Is the licence interpretation for QSA incredibly restrictive? If I made eg KSpread have QSA scripting architecture, and someone made a QDialog using the exposed Qt APIs, this would place their entire spreadsheet under the GPL. This is clearly entirely unacceptable to many large organisations who love to throw spreadsheets at each other with big NDAs attached. Is it your position that a QT scripting architecture can never be non viral GPL to documents? Ie is it illegal to view HTML forms in Konqueror, which end up calling Qt widgets? I assume so... this is a very important question..

Also, will the QSA support other languages than ecmascript? ie python.. also, why not use KJS?

5. Do high profile, corporate open source apps going to GTK+ (Eclipse, Mozilla, ) purely for the LGPL ever make you wonder about your licencing? Do you ever wish IBM or Apple would buy you and LGPL Qt so you could *really* take over the world with your superior technology?
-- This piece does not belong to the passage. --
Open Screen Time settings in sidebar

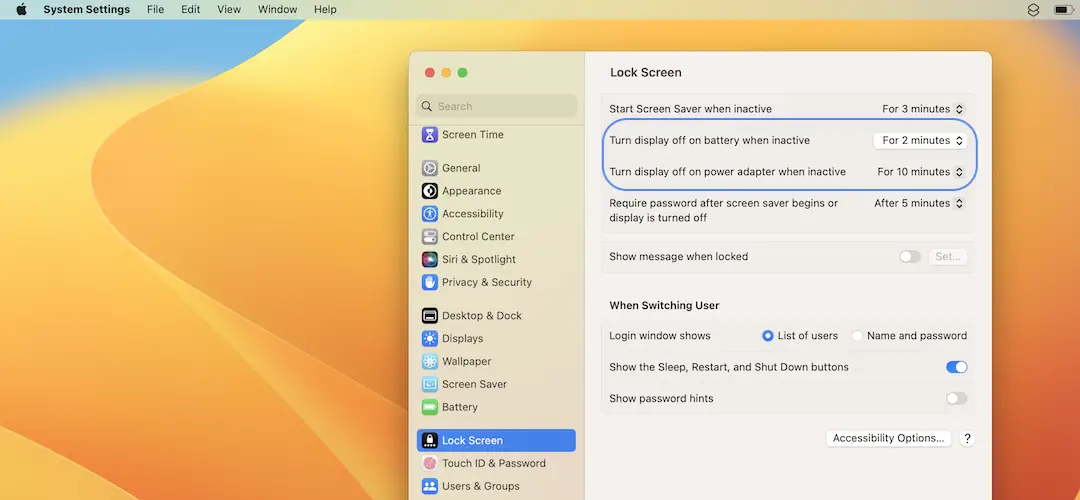point(472,135)
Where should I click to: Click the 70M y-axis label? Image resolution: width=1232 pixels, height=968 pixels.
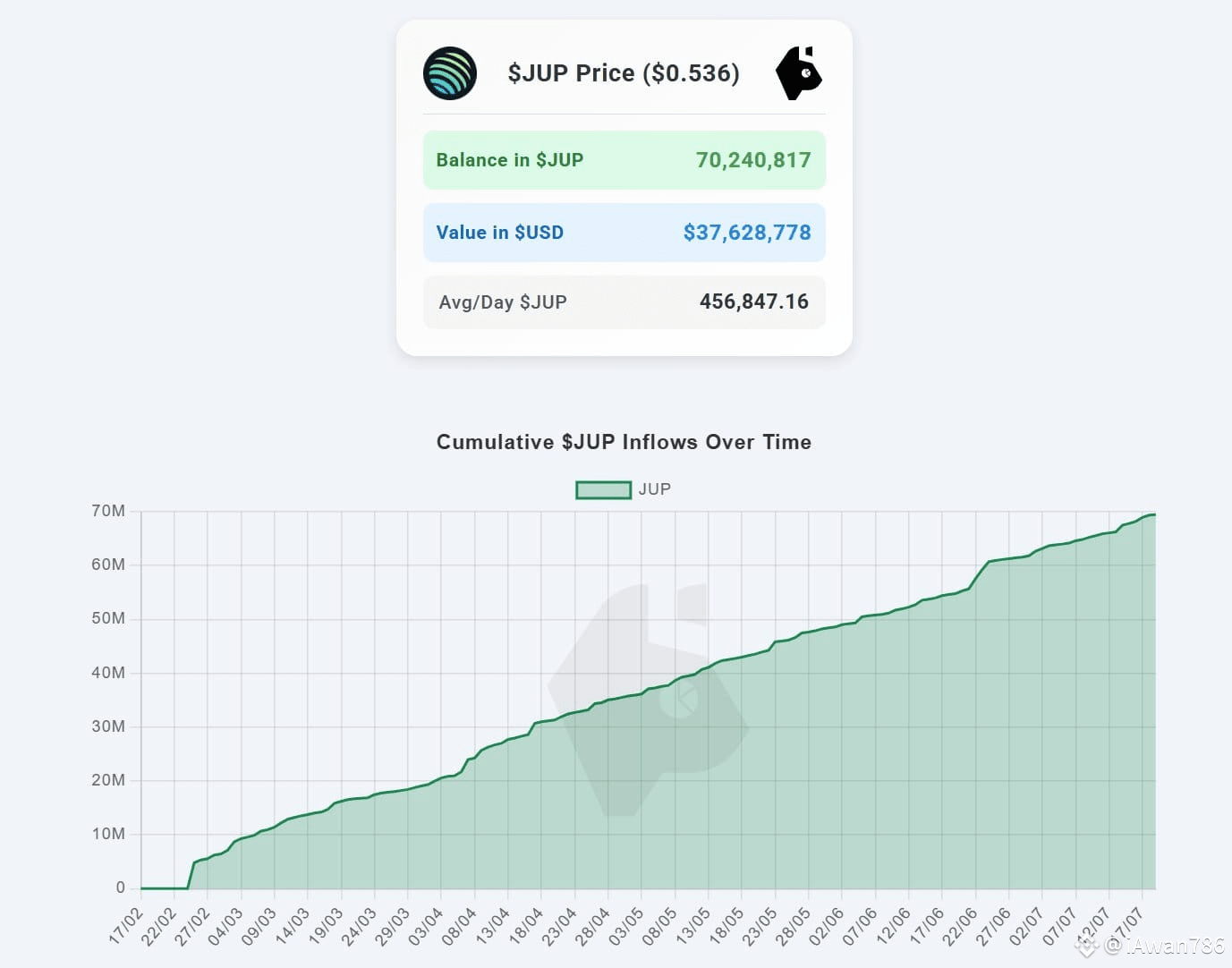click(x=108, y=511)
6. How much work do Trolltech put into X11 performance? Do you ever contribute to XFree86?

Cheers, Rob


By rjw at Fri, 2003/07/04 - 5:00am

This is a very pertinent question even though it is political and not technical. I really am curious what TT thinks, although I doubt you can get a candid answer in a public interview.

Everyone should know about the SCO suit against IBM which is spreading heaps of FUD about Linux and free software more generally. Besides nebulous contract claims in the suit against IBM, they have very actively claimed that Linux is tainted by code or concepts that belong to SCO. It all seems to be a desperate attempt to extort money by a company whose products are now totally uncompetitive. The major power behind SCO is a technology investment firm called the Canopy Group. This firm is clearly behind SCO's recent strategy and has worked to arrange legal council and make other management decisions.

Finally the connection to Trolltech: The Canopy Group and SCO own a 5.7% stake in TT. This is not a particularly large portion of a company that is 64.7% employee-owned. What influence does the Canopy Group have on management of TT? What kind of privileged information are they entitled to as investors? Are any other owners of TT uncomfortable with the Canopy Group's position in the SCO case? Would it even be possible to buy out the Canopy Group's stake? Any discussions about that?


By Morris Q at Sat, 2003/07/05 - 5:00am

I'm too concerned about the origin of TrollTech money resources. What happens if the canopy takes control over TT an then say "KDE is our IP"?.
If this is just my mind flying away i wanna be sure not to be sue by SCO.
By the way I'm from México and the Law here permit us to sue SCO upon a
"Organized Gang Operation" = "Crimen Organizado" style with blackmailing customers
before they pay a "nonexistent" service invoice.


By Lito Steel at Wed, 2003/09/03 - 5:00am

Canopy does not own TT.


By ac at Wed, 2003/09/03 - 5:00am

How should they? Unlike Linux there is no unreleased Qt source code that KDE developers could 'steal' code from.

Trolltech could only stop the development of the free qt edition, but that's what the Free Qt Foundation is for. The GPL'd Qt version would then become BSD licensed.


By Jeff Johnson at Wed, 2003/09/03 - 5:00am

TT is a private company. They can control who invests in them. I don't think they are too concerned with Canopy/SCO's 5.5% investment in TT.


By anon at Wed, 2003/09/03 - 5:00am

does the conversation gonna be recorded ?

I think we would like to heard this conversation by our-self.


By Mathieu Jobin at Tue, 2003/07/08 - 5:00am

it is going to be recoreded but it is going to be very probably in french :-)


By Philippe Fremy at Wed, 2003/07/09 - 5:00am

When will ther be better integration with KDE?


By Ale at Sat, 2003/07/12 - 5:00am

This article is already 1 month old, and I've not seen a interview yet. Is it coming soon?